-- Data for the task follows --

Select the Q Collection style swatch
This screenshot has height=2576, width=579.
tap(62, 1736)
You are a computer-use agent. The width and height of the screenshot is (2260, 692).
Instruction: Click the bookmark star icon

-- Data for the task concluded --

Please retype, exactly as written, every line from the line containing "You are a computer-use" through the last line of the records above, including both of those lines, and nothing else.

You are a computer-use agent. The width and height of the screenshot is (2260, 692).
Instruction: Click the bookmark star icon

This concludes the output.